- _Listed entries_:

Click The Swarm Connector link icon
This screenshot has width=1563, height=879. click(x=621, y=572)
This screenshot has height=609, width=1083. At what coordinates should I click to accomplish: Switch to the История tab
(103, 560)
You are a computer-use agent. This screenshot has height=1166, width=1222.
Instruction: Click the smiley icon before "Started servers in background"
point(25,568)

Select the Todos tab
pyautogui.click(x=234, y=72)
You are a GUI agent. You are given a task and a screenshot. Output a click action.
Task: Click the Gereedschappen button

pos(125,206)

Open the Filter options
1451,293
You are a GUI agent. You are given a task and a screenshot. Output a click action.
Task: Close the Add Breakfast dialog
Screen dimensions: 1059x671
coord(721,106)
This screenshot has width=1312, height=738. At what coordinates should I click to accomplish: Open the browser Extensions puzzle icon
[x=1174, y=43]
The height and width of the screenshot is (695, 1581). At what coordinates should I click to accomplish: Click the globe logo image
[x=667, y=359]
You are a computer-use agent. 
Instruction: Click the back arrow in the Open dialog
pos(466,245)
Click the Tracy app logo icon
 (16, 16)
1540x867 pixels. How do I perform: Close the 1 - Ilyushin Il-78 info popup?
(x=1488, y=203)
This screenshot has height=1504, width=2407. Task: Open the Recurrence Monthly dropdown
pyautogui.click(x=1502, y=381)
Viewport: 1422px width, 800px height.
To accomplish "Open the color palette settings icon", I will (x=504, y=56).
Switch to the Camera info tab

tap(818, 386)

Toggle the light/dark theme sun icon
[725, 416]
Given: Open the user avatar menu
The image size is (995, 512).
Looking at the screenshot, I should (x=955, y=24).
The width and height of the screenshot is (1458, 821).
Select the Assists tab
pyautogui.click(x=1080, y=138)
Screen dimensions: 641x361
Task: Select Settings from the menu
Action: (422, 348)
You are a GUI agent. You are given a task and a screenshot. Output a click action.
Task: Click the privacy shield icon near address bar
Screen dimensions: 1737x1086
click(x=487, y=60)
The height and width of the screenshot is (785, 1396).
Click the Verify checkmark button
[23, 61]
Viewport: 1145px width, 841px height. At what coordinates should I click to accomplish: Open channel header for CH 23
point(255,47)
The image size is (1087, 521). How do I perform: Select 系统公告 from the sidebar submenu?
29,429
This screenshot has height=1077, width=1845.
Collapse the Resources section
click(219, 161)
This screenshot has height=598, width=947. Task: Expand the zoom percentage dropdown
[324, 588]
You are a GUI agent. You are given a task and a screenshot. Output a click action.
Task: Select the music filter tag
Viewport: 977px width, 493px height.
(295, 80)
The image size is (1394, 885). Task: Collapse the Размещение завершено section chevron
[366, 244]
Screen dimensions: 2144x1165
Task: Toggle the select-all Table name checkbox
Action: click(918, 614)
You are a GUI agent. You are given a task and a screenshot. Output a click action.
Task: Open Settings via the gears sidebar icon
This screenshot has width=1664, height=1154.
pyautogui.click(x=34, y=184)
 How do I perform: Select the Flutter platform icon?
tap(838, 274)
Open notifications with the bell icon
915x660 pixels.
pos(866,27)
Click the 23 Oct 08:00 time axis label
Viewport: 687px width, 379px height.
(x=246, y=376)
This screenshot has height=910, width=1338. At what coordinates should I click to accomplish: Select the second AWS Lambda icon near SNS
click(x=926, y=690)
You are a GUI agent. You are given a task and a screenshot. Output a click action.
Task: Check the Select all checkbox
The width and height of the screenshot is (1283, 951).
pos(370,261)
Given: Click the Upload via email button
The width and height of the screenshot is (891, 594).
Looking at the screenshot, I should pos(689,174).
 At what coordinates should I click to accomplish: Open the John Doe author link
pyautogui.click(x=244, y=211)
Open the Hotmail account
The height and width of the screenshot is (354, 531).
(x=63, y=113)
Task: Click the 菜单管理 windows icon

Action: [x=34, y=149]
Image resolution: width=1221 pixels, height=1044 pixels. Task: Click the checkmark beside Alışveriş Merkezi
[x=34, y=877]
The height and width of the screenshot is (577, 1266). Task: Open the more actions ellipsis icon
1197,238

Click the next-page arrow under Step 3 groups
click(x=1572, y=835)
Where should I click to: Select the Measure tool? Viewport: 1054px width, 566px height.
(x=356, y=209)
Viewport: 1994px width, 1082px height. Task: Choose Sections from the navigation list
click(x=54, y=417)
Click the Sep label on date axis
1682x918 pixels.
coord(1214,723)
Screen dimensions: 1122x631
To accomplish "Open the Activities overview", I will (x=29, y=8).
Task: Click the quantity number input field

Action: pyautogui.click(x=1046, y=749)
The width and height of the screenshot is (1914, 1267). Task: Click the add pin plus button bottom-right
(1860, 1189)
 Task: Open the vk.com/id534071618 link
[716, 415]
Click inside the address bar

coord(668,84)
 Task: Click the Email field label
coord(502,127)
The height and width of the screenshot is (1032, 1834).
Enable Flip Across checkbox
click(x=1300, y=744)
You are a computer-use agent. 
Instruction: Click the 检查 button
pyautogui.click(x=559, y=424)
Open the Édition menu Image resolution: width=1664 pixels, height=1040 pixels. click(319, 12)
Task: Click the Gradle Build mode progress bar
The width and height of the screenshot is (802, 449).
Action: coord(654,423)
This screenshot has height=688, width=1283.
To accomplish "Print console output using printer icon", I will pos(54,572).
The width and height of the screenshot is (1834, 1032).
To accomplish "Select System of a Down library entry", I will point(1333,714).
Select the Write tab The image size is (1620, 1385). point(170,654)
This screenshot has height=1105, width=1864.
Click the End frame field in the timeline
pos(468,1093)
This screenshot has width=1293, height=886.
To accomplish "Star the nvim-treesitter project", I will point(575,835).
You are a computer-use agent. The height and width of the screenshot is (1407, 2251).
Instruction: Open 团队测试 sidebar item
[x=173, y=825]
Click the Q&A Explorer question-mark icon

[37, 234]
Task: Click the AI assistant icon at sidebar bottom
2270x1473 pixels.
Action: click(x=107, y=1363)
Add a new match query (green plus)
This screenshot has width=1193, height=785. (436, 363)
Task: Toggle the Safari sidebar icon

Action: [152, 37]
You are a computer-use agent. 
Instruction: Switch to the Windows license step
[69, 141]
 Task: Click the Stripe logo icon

- _Task requirements_: Output the line containing "The width and height of the screenshot is (802, 449)." together with all later lines of the entries, exactly as written, through the final line.

- _Task solution_:
The width and height of the screenshot is (802, 449).
Action: coord(654,423)
This screenshot has height=688, width=1283.
To accomplish "Print console output using printer icon", I will pos(54,572).
The width and height of the screenshot is (1834, 1032).
To accomplish "Select System of a Down library entry", I will point(1333,714).
Select the Write tab The image size is (1620, 1385). point(170,654)
This screenshot has height=1105, width=1864.
Click the End frame field in the timeline
pos(468,1093)
This screenshot has width=1293, height=886.
To accomplish "Star the nvim-treesitter project", I will point(575,835).
You are a computer-use agent. The height and width of the screenshot is (1407, 2251).
Instruction: Open 团队测试 sidebar item
[x=173, y=825]
Click the Q&A Explorer question-mark icon

[37, 234]
Task: Click the AI assistant icon at sidebar bottom
2270x1473 pixels.
Action: click(x=107, y=1363)
Add a new match query (green plus)
This screenshot has width=1193, height=785. (436, 363)
Task: Toggle the Safari sidebar icon

Action: [152, 37]
You are a computer-use agent. 
Instruction: Switch to the Windows license step
[69, 141]
 Task: Click the Stripe logo icon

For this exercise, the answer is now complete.